Before we dive into the actual strategies, I want to emphasize the importance of creating a safe space in your classroom. Sometimes, the issue is not that students don’t have questions, but rather that students are not comfortable sharing their questions. As I’ve said before (and I will say again and again), learning is risky. It’s important we spend time creating a classroom culture that is warm, inviting, and safe if we want our students to actively engage and effectively learn.
1️⃣ Create space.
This is potentially the easiest approach to implement, because all it takes is a few extra minutes. Oftentimes, we simply are not giving our students the time and opportunity to ask questions. We just need more space to practice.
2️⃣ Provide “reflection time” before diving in.
Beyond creating the opportunity and allotting the time for questioning, it can oftentimes be helpful to give students time to consider the issue/event/phenomenon at hand before diving into questioning. It’s important for students to first recognize what they see and notice, what they already think and know, and potentially what it means to/for them, before we throw them into “asking questions.” Taking time to make observations and recognize initial understanding (preliminary modeling even!) can help our students create more and better questions.
3️⃣ Offer structure.
Blank space can be overwhelming — whether you’re writing an email, drafting an article, writing a research paper, or simply creating a log of questions. The hardest part can be putting something down on that glaring white paper. So we can help our students take that “first step” in a few different ways. The least interventiony among them is providing structure.
“Notice and Wonder” is often my go-to (see this post from Sadler Science), but other protocols exist! Check out the Question Formulation Technique, a more extensive questioning protocol, as an alternative to Notice and Wonder.

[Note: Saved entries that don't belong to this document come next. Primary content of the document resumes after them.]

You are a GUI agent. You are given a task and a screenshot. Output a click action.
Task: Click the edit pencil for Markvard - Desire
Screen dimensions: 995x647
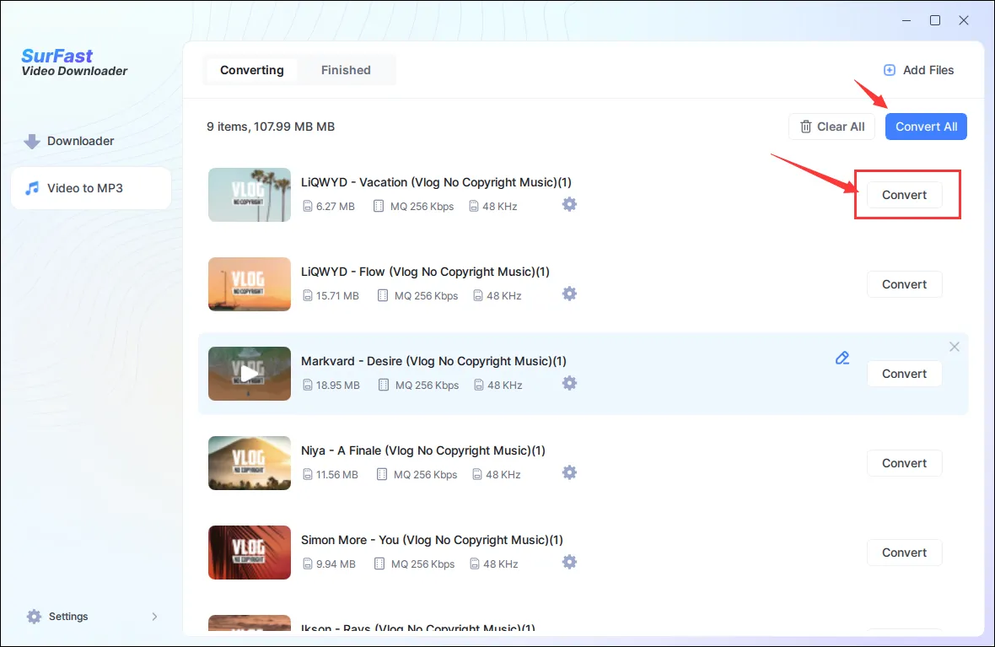coord(842,358)
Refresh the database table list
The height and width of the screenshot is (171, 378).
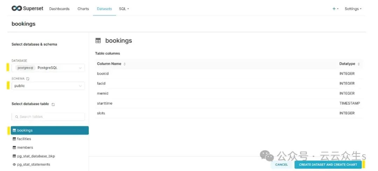click(53, 104)

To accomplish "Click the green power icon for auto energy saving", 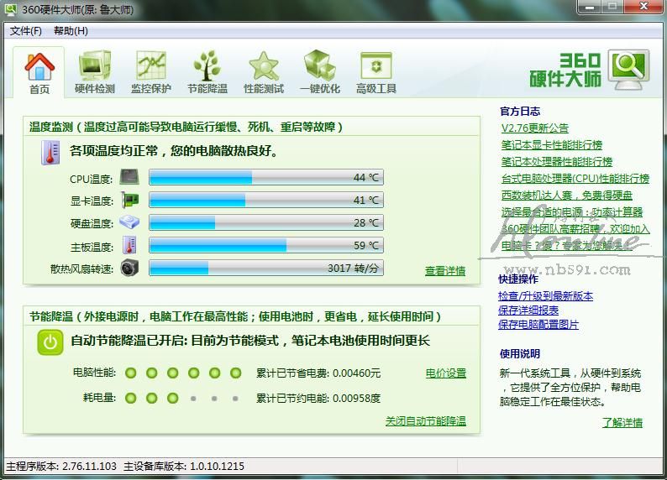I will tap(50, 341).
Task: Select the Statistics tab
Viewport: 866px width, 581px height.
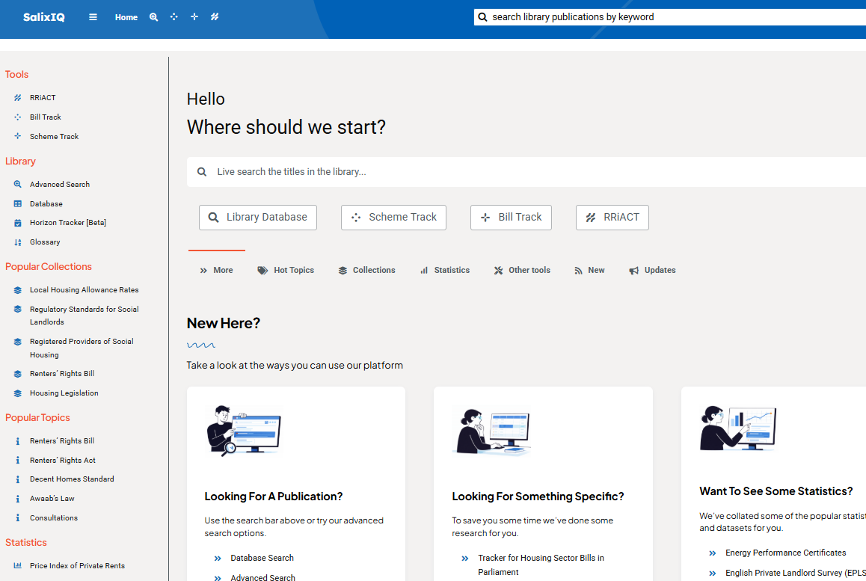Action: click(x=445, y=271)
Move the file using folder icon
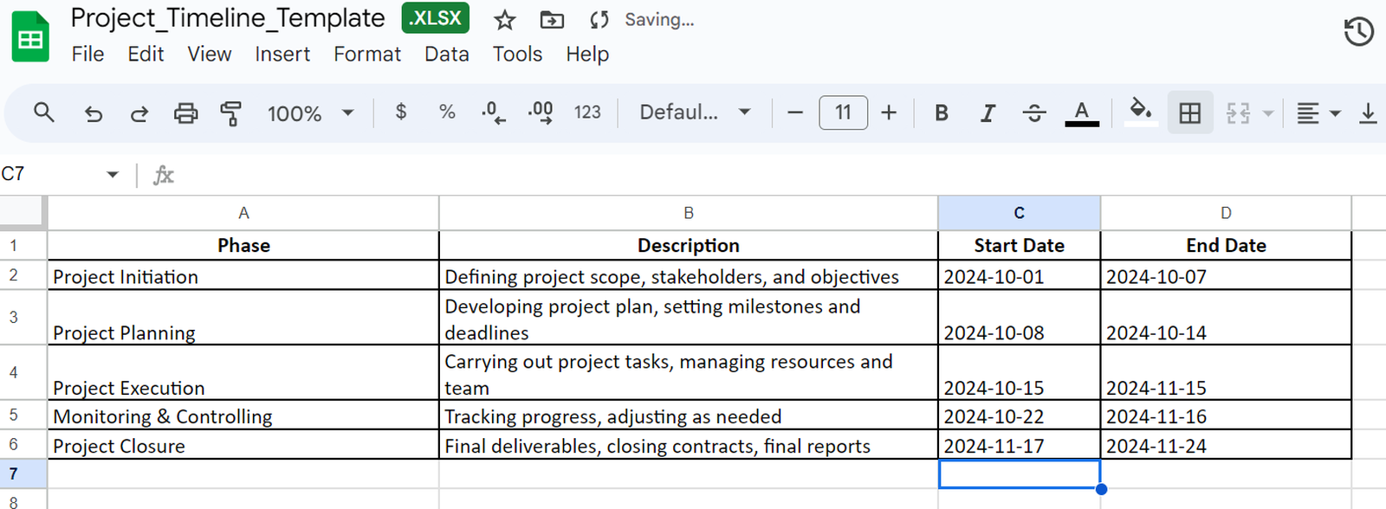Image resolution: width=1386 pixels, height=509 pixels. coord(551,20)
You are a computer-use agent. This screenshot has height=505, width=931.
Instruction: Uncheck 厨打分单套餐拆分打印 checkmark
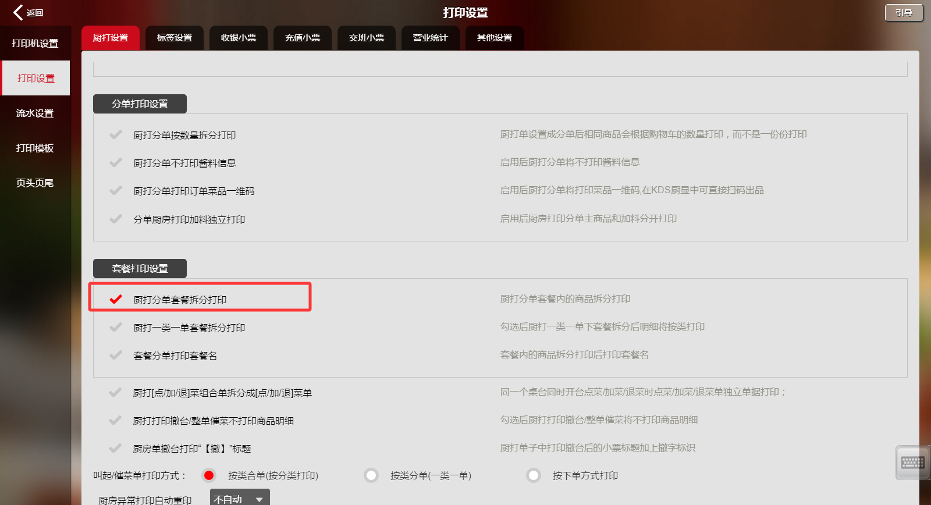click(x=116, y=299)
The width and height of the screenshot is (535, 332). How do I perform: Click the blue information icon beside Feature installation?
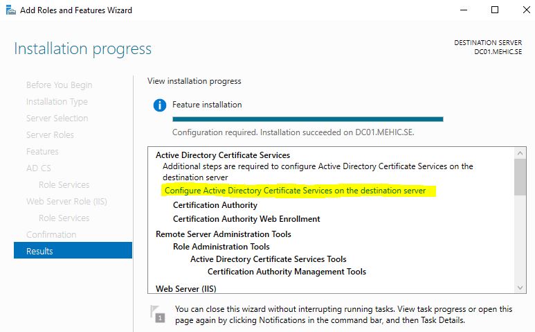(160, 105)
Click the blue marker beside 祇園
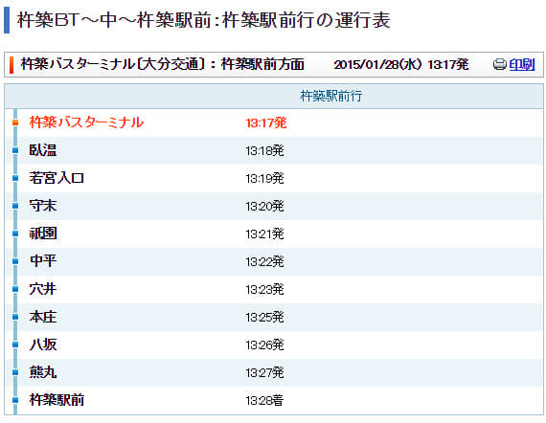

Along those lines, we can create structures that make questioning “safer” as well. We can use anonymous-methods like JamBoards or post-it note parking lots, and we can transition from small group to whole group questioning-discussions using prompts like, “What were some questions you heard at your table group?” Taking the “spotlight” off of the individual student can create a small safety net for students who may not yet feel comfortable or confident in their ideas.
4️⃣ Create supports.
If we find providing structure isn’t enough to get our students there, don’t hesitate to offer further supports. While the goal is students develop questions and use those questions to determine “what happens next” in their learning, sometimes we have to make train stops along the way to get our students ready for that huge task. Consider providing sentence stems or question starters, if your students have trouble getting any questions out. Perhaps when you first begin, you provide a few questions yourself — some relevant, some less-so — and allow your students to do the work of prioritizing the questions to establish the storyline flow.
Sometimes, supports are necessary. However, always keep in mind that your goal is to slowly remove these supports and give students more and more opportunity to operate at higher levels with greater autonomy. So while you should never feel like “providing support” is wrong, always aim to provide the lowest level of support that is necessary. Give students a chance to do it themselves before making assumptions about what they can and can’t do.
The gist is… your students can do this.
When we fall back on assumptions like “they just can’t…”, we’re really just giving ourselves an out. We’re maintaining the status quo and limiting our own students’ growth. Your students are never going to learn how to ask great questions and seek out the answers if you are always doing that work for them (even when you’re doing it lovingly!).